Speech-Forensics: Towards Comprehensive Synthetic Speech Dataset Establishment and Analysis
Zhoulin Ji, Chenhao Lin, Hang Wang, Chao Shen

TL;DR
This paper introduces a comprehensive synthetic speech dataset and a novel TEmporal Speech LocalizaTion network, TEST, that jointly detects, localizes, and recognizes synthetic speech segments with high accuracy, advancing research and applications in speech forensics.
Contribution
The paper presents a new extensive dataset covering authentic and synthetic speech, and proposes TEST, a model combining LSTM and Transformer for simultaneous detection, localization, and recognition of synthetic speech.
Findings
Achieved an average mAP of 83.55% and EER of 5.25% at the utterance level.
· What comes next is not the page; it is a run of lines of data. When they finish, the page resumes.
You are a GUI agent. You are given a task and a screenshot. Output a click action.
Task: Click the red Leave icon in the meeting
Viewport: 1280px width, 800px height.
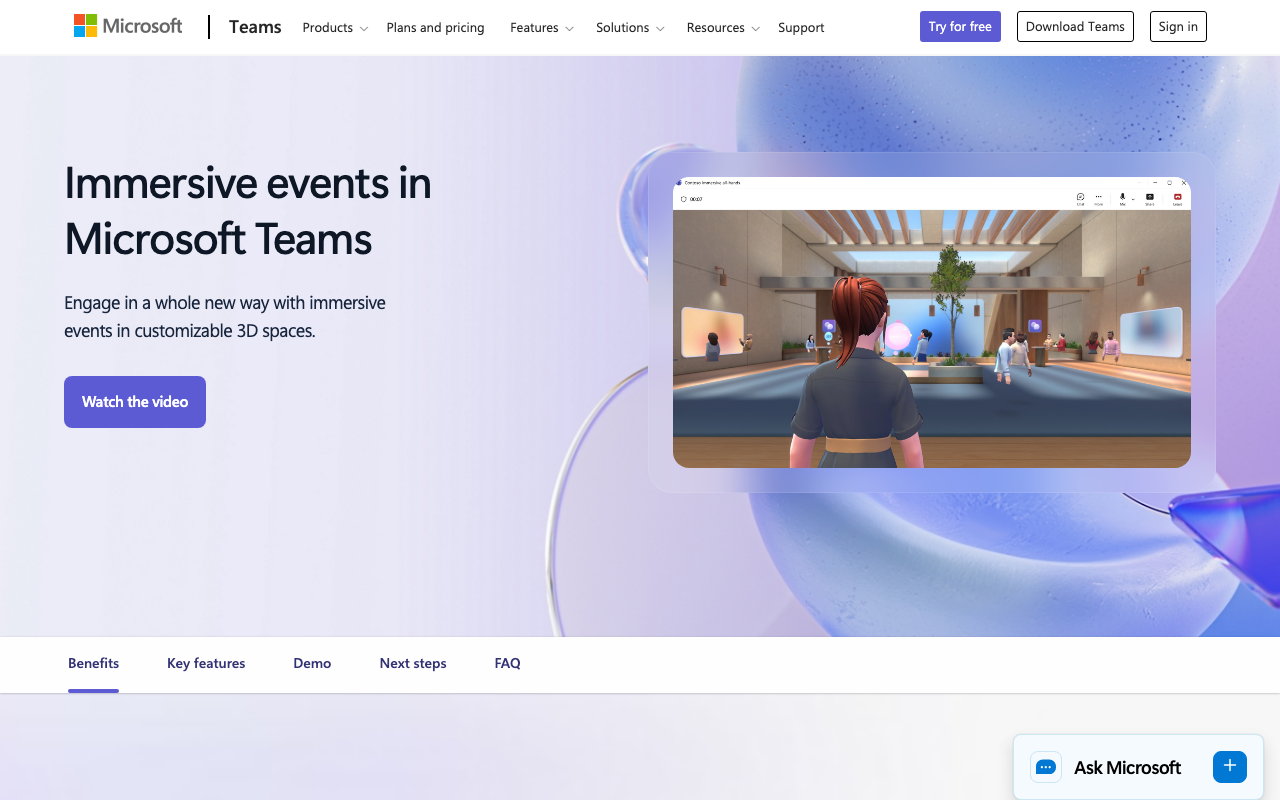1177,196
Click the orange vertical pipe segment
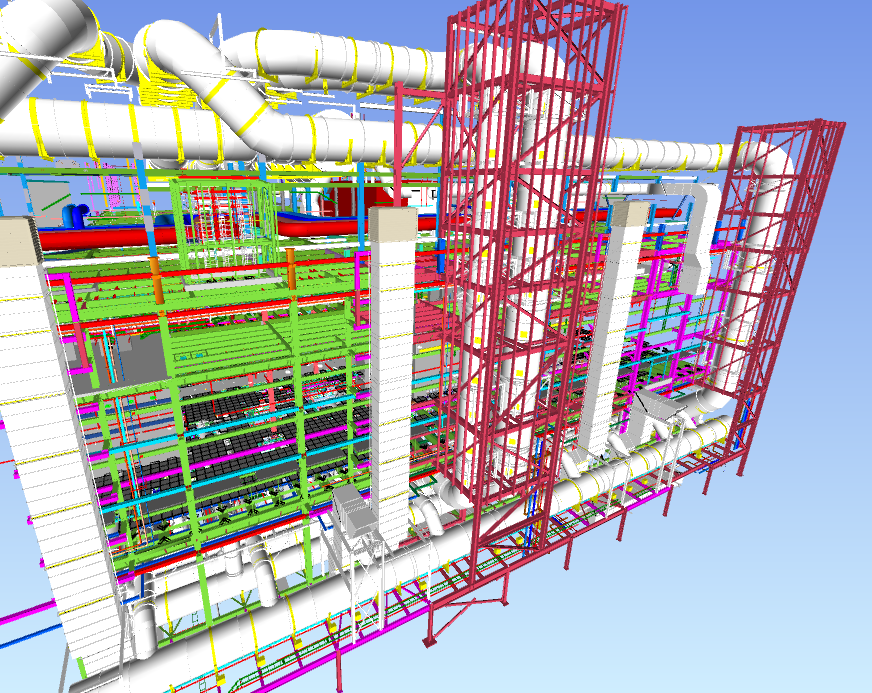The width and height of the screenshot is (872, 693). [x=155, y=280]
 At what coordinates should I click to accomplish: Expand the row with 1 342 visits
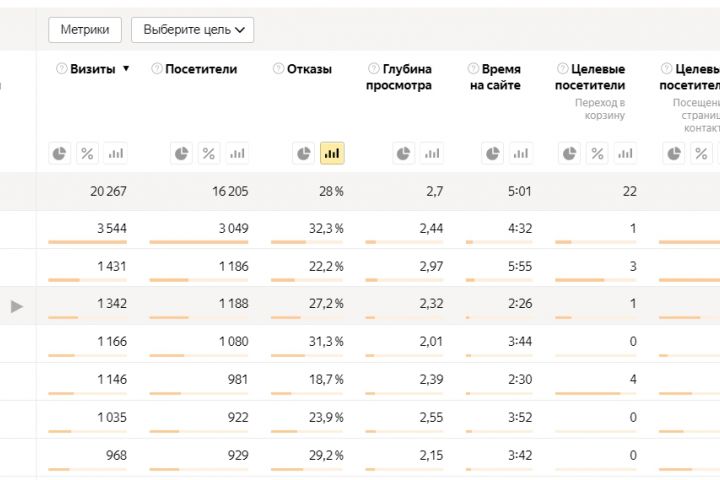17,306
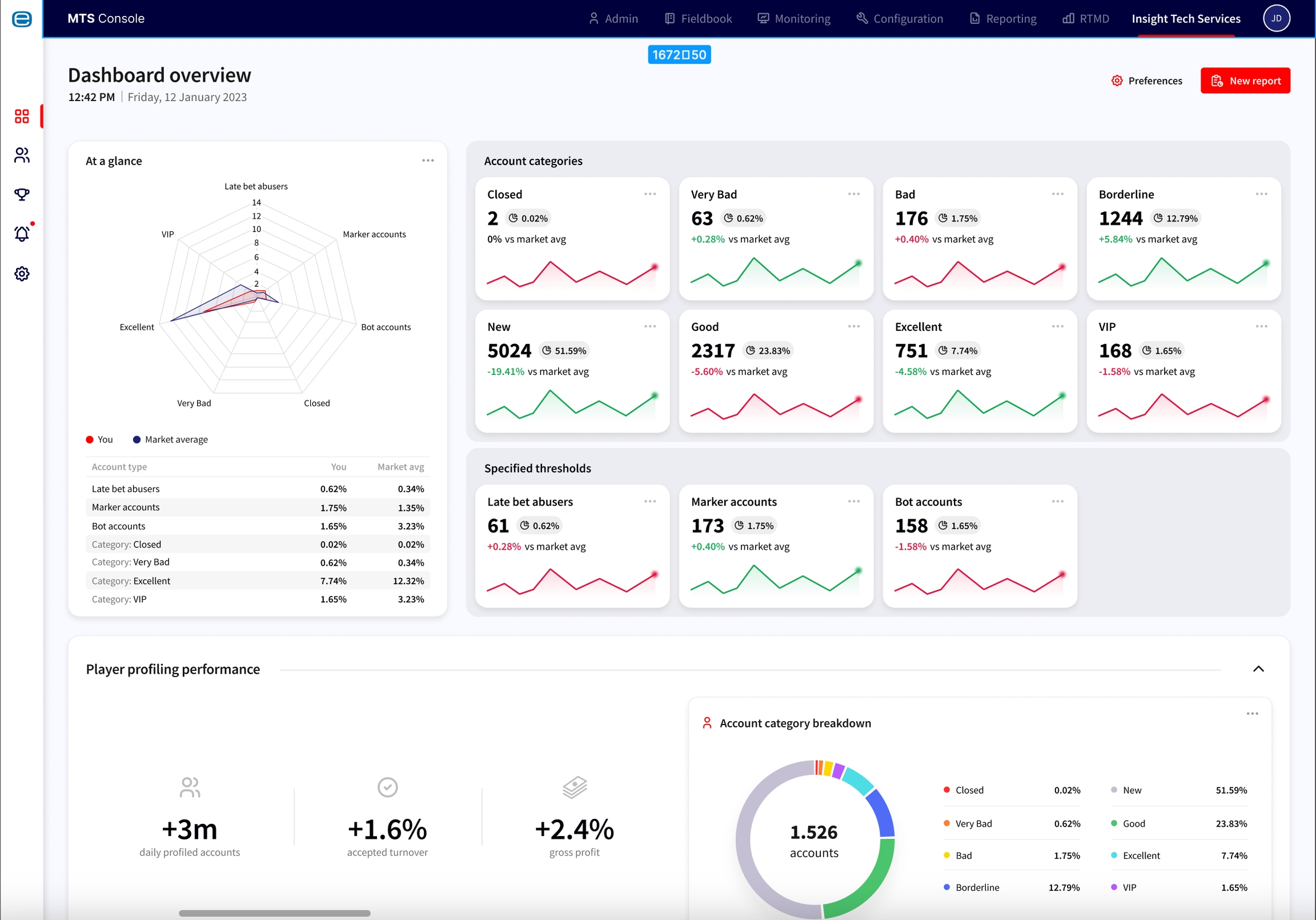Toggle the Market average legend series

coord(170,439)
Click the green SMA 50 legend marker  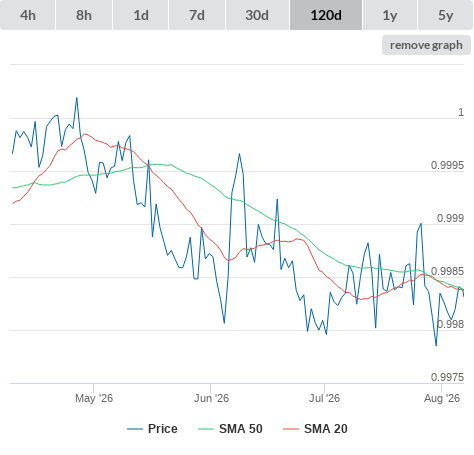coord(206,429)
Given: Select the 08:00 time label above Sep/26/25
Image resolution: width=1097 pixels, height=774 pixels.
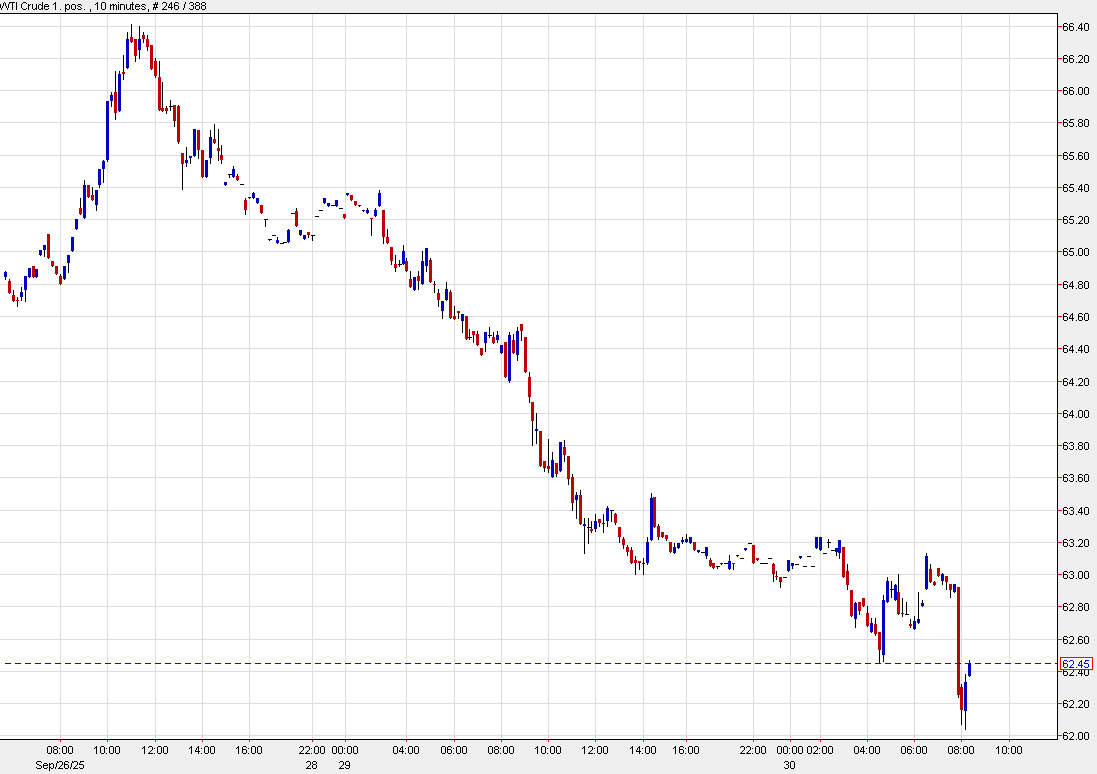Looking at the screenshot, I should point(59,749).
Attained an EER of 1.07% and 92.19% F1 score at the segment level.
Demonstrated robust performance for comprehensive synthetic speech analysis.
Abstract
Detecting synthetic from real speech is increasingly crucial due to the risks of misinformation and identity impersonation. While various datasets for synthetic speech analysis have been developed, they often focus on specific areas, limiting their utility for comprehensive research. To fill this gap, we propose the Speech-Forensics dataset by extensively covering authentic, synthetic, and partially forged speech samples that include multiple segments synthesized by different high-quality algorithms. Moreover, we propose a TEmporal Speech LocalizaTion network, called TEST, aiming at simultaneously performing authenticity detection, multiple fake segments localization, and synthesis algorithms recognition, without any complex post-processing. TEST effectively integrates LSTM and Transformer to extract more powerful temporal speech representations and utilizes dense prediction on…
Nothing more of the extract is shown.